-- OPDRACHT --
Kun je de rijen opnieuw afdrukken, te beginnen bij het begin van de rijen en eindigend bij de regel met "pyautogui.click(x=1234, y=139)", beide inbegrepen?

====== RUWE RIJEN ======

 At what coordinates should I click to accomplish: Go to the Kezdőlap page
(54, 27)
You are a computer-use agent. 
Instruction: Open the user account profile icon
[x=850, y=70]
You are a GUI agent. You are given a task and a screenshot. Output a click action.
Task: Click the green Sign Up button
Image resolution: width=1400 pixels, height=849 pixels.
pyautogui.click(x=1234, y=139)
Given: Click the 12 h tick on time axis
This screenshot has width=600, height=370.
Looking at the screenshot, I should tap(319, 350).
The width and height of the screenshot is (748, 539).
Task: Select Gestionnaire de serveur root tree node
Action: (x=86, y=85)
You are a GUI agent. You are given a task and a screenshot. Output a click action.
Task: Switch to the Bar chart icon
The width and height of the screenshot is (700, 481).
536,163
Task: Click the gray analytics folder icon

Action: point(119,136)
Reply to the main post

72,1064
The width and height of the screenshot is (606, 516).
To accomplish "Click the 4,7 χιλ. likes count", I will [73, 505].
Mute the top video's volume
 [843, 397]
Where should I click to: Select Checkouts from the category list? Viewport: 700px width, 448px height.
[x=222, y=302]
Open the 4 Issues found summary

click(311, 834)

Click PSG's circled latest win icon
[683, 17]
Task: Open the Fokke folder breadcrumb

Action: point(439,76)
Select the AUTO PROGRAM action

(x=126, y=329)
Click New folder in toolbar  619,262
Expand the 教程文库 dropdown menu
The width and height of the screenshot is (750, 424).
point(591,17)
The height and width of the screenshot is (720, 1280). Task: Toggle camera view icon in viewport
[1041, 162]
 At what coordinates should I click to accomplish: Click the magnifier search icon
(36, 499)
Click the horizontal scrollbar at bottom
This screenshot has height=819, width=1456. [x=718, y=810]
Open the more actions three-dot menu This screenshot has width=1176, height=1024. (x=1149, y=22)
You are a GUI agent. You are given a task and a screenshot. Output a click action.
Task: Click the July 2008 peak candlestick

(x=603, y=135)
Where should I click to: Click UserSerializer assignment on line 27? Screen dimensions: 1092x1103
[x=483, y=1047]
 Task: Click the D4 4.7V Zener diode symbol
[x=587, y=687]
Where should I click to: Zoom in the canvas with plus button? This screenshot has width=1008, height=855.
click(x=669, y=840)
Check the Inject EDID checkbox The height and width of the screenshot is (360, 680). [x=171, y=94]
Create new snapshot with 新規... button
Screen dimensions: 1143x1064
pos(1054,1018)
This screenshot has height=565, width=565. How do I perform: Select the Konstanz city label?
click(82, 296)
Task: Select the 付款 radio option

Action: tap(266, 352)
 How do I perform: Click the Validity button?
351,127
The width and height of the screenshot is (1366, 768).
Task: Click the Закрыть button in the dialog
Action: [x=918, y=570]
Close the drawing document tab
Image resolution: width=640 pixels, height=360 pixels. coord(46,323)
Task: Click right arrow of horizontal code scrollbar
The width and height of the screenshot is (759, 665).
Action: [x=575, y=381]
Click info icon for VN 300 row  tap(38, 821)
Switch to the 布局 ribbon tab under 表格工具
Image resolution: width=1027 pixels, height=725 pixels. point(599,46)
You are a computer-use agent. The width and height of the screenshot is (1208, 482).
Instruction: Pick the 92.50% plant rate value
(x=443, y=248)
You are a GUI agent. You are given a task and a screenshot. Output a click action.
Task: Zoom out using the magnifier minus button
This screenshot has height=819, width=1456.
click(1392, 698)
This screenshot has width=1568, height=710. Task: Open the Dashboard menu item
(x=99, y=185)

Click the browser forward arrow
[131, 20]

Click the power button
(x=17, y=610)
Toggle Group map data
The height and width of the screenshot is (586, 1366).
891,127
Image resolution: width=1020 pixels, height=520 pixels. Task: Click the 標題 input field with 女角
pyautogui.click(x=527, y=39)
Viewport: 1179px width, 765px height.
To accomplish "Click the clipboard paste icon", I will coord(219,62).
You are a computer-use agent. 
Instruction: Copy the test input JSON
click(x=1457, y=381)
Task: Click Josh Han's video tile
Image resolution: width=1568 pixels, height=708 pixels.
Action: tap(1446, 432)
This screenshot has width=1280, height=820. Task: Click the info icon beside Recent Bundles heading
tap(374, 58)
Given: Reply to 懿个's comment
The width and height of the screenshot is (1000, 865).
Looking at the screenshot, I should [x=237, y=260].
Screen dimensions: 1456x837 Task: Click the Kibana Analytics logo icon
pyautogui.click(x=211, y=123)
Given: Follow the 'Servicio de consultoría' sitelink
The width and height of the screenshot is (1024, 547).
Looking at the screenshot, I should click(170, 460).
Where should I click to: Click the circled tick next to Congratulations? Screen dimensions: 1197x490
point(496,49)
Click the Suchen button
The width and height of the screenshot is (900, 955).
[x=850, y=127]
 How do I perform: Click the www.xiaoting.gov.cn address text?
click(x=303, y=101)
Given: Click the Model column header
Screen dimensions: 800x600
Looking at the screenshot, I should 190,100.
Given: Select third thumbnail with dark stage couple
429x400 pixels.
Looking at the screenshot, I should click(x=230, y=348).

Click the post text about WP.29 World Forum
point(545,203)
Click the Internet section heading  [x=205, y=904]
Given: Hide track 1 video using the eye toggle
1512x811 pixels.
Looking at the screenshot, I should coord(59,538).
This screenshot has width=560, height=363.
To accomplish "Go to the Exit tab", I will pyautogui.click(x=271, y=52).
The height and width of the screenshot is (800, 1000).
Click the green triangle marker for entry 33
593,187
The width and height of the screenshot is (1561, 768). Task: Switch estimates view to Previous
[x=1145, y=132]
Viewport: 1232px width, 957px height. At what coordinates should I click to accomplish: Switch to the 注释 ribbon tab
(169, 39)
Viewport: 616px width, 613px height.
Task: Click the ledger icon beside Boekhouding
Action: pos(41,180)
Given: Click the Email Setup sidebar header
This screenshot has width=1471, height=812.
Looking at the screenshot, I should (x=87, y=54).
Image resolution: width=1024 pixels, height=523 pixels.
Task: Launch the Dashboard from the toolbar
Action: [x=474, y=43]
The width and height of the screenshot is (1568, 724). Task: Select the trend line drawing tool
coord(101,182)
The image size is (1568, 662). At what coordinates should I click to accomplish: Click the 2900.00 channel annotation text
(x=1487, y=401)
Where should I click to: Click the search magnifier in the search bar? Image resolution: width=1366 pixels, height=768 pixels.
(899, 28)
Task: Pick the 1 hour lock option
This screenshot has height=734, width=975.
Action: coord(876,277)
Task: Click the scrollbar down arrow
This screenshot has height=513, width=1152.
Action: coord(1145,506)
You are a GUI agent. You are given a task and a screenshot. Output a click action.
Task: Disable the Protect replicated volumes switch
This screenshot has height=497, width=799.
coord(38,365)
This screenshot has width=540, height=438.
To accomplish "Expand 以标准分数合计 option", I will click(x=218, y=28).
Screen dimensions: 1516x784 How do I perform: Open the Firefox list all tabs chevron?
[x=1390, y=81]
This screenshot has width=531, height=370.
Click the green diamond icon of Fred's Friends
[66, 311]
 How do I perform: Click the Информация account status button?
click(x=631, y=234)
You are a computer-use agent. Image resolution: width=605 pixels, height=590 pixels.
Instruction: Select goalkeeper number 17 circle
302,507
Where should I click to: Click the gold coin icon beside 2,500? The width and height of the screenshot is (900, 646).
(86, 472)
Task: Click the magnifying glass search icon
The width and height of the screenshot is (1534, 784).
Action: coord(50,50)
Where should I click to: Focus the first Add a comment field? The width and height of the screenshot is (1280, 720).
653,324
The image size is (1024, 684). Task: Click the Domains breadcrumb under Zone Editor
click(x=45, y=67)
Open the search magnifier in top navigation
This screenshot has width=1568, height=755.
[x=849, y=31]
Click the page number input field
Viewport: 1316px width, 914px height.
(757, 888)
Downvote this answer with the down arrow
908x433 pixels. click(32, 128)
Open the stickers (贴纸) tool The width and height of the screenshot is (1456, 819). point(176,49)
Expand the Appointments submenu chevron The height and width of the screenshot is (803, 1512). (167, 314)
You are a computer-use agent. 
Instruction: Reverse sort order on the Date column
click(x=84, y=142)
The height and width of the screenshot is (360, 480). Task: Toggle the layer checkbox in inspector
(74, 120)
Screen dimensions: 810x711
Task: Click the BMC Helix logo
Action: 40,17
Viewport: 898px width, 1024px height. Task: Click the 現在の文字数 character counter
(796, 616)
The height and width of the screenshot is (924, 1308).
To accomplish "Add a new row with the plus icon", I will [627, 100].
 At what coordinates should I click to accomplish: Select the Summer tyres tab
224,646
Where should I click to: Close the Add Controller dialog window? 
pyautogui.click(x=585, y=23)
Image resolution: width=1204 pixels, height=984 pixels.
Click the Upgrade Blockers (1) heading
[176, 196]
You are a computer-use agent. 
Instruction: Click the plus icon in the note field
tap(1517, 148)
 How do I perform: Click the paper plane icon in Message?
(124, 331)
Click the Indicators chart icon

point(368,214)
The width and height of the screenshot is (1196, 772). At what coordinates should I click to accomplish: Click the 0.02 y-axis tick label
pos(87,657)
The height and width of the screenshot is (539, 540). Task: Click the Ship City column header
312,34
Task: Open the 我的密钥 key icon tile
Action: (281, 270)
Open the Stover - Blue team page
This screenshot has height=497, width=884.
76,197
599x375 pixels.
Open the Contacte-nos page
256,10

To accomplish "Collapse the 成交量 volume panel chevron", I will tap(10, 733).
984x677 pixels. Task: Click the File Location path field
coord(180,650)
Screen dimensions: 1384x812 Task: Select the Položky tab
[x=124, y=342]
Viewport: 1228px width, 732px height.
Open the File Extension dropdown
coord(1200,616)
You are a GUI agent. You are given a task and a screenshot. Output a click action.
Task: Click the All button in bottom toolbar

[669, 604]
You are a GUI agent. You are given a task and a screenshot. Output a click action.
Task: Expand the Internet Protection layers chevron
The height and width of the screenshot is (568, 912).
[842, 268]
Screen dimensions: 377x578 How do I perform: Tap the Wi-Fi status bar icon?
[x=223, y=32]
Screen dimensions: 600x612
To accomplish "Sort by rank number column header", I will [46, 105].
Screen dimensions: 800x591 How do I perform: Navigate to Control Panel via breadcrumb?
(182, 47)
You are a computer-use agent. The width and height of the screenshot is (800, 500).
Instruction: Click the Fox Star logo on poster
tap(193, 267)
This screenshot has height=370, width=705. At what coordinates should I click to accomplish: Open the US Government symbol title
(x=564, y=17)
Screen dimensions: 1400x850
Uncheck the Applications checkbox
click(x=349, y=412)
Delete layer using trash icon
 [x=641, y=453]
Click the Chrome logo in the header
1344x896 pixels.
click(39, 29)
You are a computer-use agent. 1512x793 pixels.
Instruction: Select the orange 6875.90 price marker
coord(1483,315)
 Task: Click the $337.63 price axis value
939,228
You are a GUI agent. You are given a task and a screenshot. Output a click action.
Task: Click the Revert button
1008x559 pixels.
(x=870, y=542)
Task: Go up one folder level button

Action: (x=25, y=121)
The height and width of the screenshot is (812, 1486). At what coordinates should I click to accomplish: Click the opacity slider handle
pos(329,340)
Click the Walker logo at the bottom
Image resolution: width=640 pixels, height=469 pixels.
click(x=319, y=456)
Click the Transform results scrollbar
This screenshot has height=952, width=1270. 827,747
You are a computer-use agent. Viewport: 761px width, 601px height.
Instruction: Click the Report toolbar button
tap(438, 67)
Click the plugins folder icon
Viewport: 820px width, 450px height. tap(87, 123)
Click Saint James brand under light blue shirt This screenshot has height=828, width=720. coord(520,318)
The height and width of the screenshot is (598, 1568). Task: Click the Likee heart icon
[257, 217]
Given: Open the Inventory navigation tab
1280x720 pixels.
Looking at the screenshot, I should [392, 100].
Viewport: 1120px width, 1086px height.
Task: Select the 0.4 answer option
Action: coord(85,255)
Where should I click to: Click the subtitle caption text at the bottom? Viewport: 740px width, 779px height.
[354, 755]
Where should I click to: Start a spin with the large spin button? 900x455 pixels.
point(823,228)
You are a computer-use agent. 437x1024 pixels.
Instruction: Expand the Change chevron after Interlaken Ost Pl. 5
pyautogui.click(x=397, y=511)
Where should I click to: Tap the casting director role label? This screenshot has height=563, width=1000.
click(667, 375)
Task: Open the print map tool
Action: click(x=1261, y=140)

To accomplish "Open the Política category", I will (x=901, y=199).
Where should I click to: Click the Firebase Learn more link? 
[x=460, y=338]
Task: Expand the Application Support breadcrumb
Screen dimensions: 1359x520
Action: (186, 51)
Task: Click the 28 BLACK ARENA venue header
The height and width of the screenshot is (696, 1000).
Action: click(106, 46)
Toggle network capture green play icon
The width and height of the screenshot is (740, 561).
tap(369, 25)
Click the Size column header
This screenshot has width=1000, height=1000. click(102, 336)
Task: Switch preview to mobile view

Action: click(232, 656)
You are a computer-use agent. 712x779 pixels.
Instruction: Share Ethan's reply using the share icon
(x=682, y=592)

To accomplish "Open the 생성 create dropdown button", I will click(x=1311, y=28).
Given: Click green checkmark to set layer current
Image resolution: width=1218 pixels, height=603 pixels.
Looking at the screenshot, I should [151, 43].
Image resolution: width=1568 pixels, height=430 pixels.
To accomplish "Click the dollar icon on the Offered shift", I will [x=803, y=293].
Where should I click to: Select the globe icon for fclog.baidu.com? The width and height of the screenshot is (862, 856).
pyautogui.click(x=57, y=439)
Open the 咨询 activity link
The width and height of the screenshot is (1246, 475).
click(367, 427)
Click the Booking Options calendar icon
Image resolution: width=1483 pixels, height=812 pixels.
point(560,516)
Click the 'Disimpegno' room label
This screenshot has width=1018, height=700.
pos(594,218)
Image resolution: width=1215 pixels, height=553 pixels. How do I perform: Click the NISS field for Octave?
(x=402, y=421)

======

-- UITGEWERKT ANTWOORD --
 At what coordinates should I click to accomplish: Go to the Kezdőlap page
(54, 27)
You are a computer-use agent. 
Instruction: Open the user account profile icon
[x=850, y=70]
You are a GUI agent. You are given a task and a screenshot. Output a click action.
Task: Click the green Sign Up button
Image resolution: width=1400 pixels, height=849 pixels.
pyautogui.click(x=1234, y=139)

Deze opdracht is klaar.